Where the material below has a line containing "In the News: Workplace", start repeating exactly, and keep going through the line containing "Faculty/Staff News (107, 563)", with no other lines.

*** Opening of RECORD EXTRACTS ***

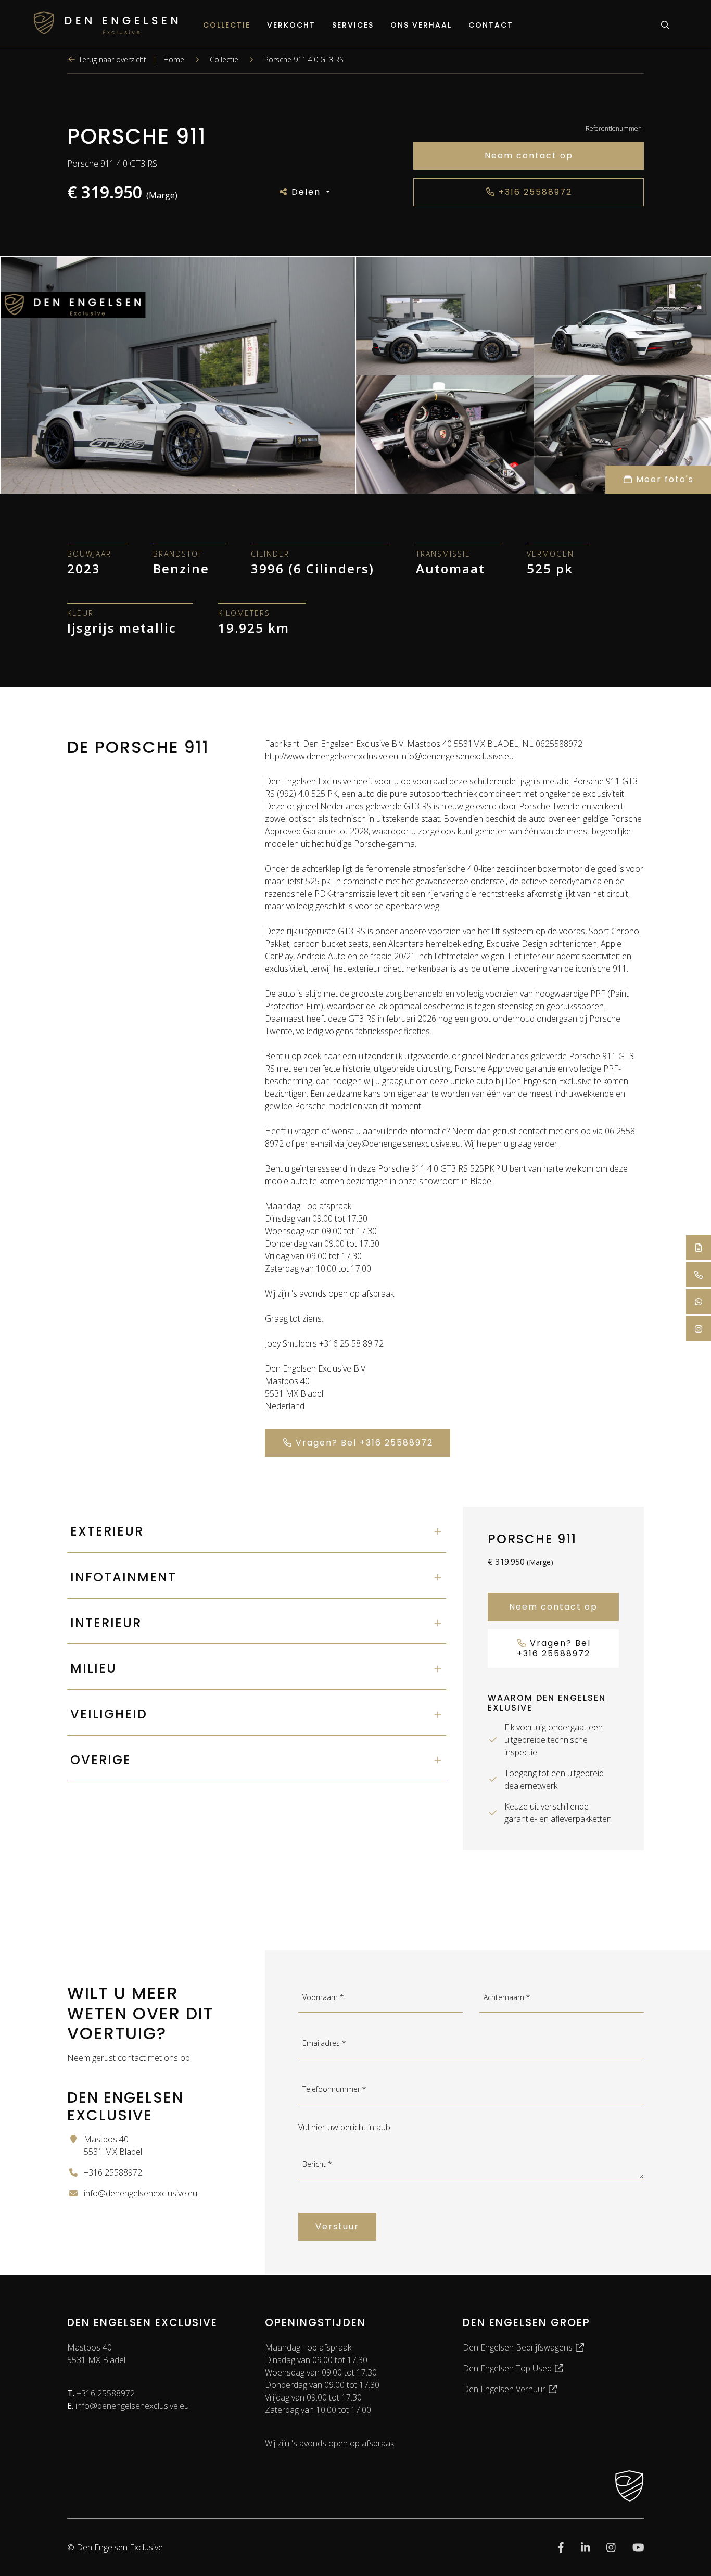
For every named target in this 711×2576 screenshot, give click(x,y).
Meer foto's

*** Close of RECORD EXTRACTS ***
*** Opening of RECORD EXTRACTS ***

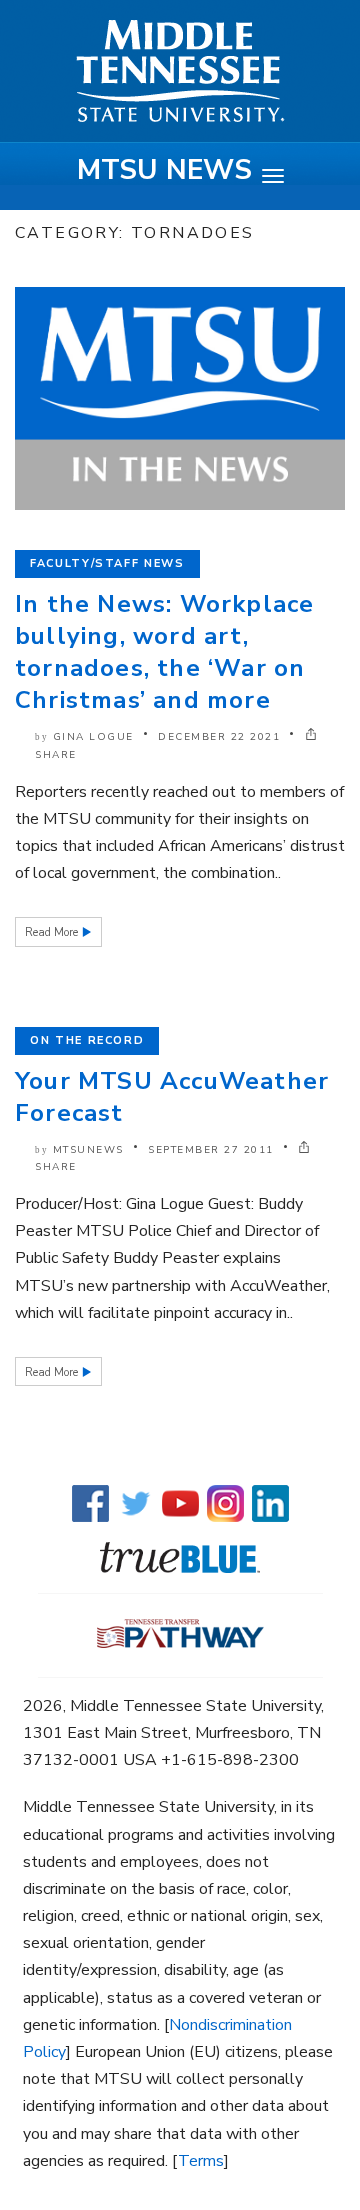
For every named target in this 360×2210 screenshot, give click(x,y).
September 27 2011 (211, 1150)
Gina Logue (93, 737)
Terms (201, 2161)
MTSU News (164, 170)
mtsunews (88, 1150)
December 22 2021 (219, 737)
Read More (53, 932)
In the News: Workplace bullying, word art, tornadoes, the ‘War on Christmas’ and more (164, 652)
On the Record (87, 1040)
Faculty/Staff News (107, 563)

*** Close of RECORD EXTRACTS ***
*** Opening of RECORD EXTRACTS ***

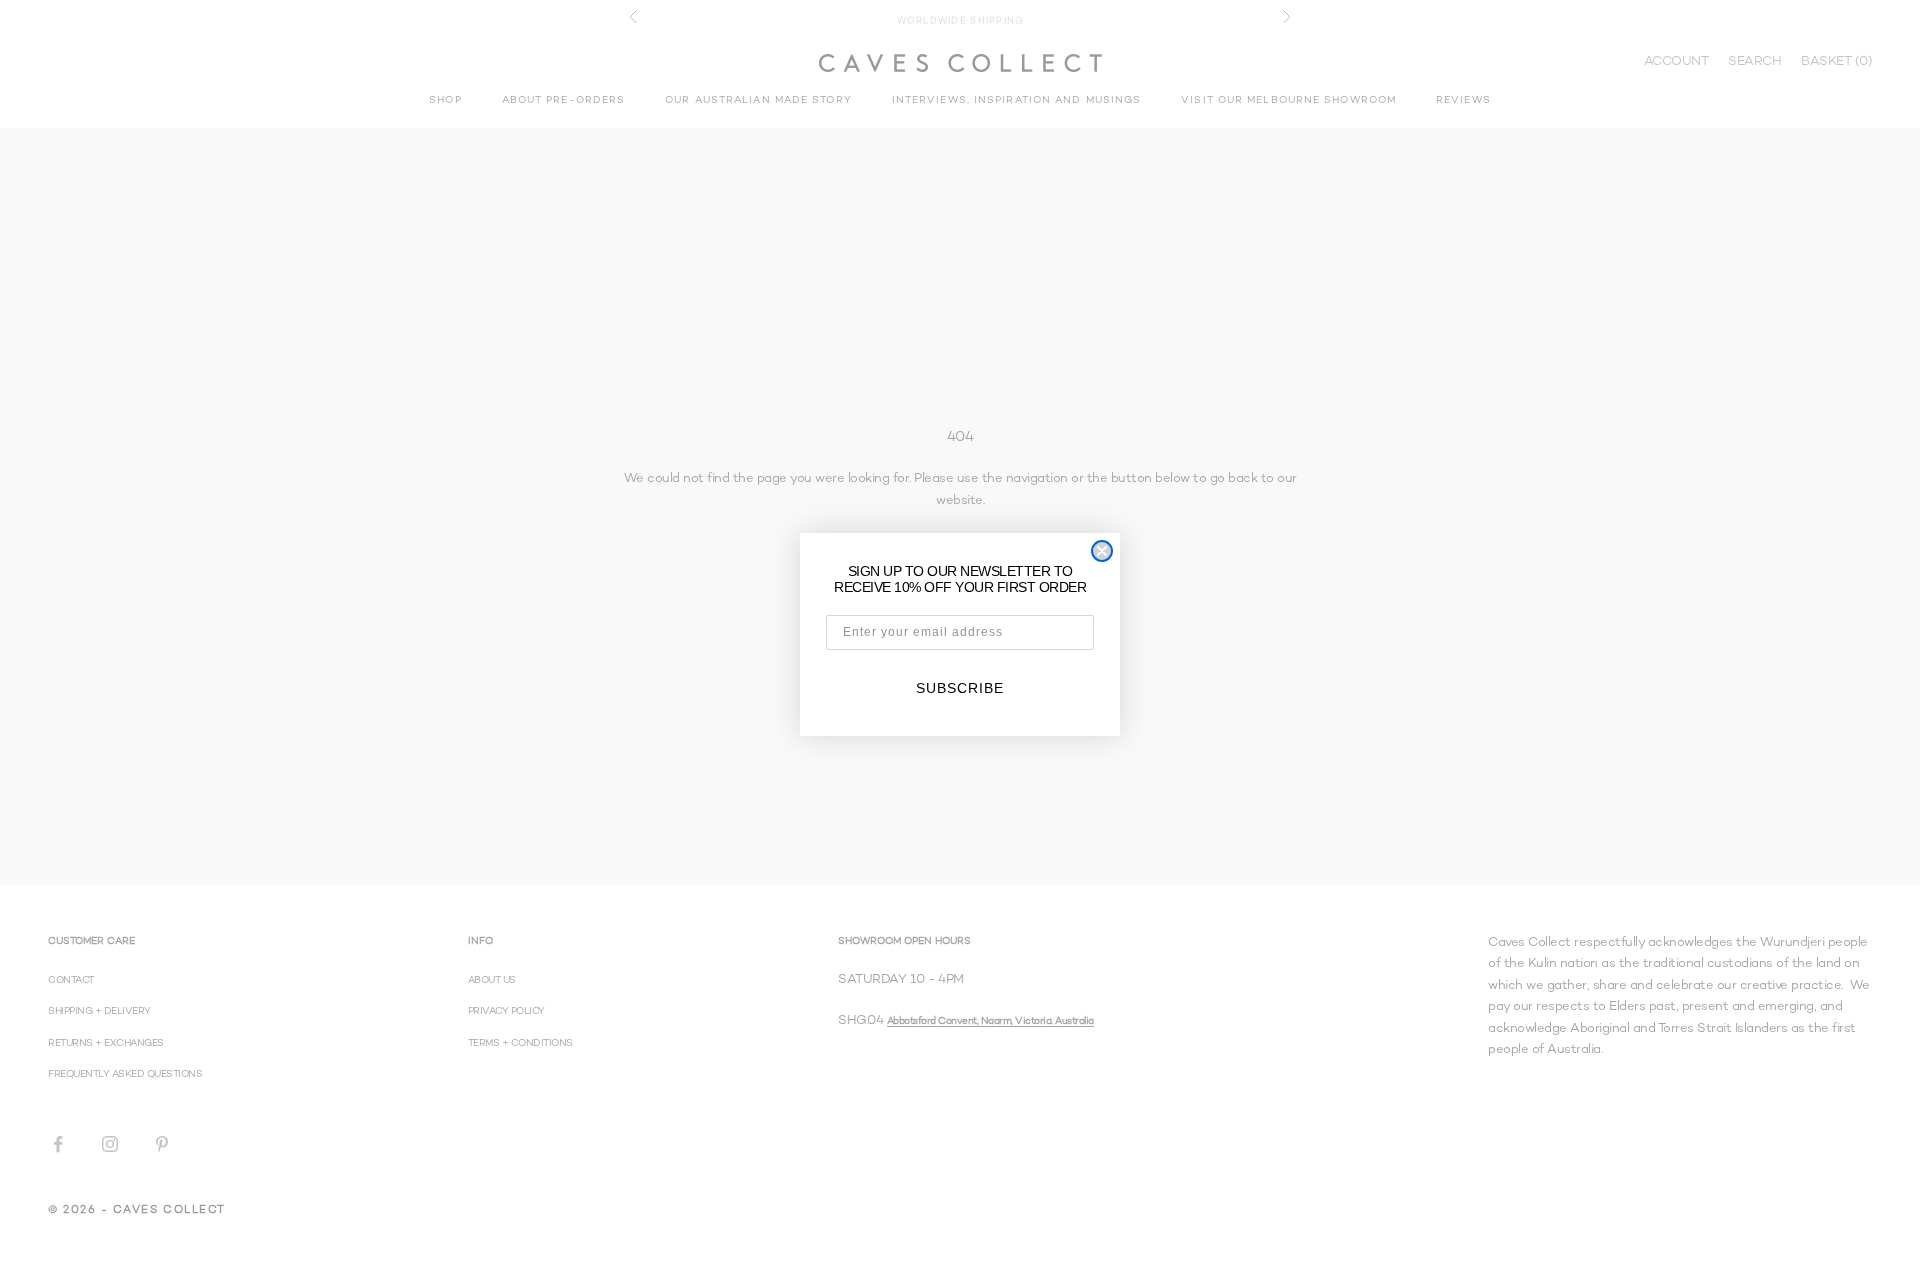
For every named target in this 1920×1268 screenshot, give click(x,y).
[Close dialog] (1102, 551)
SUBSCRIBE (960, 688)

*** Close of RECORD EXTRACTS ***

* _RESPONSE BOX_:
In the News: Workplace bullying, word art, tornadoes, the ‘War on Christmas’ and more (164, 652)
On the Record (87, 1040)
Faculty/Staff News (107, 563)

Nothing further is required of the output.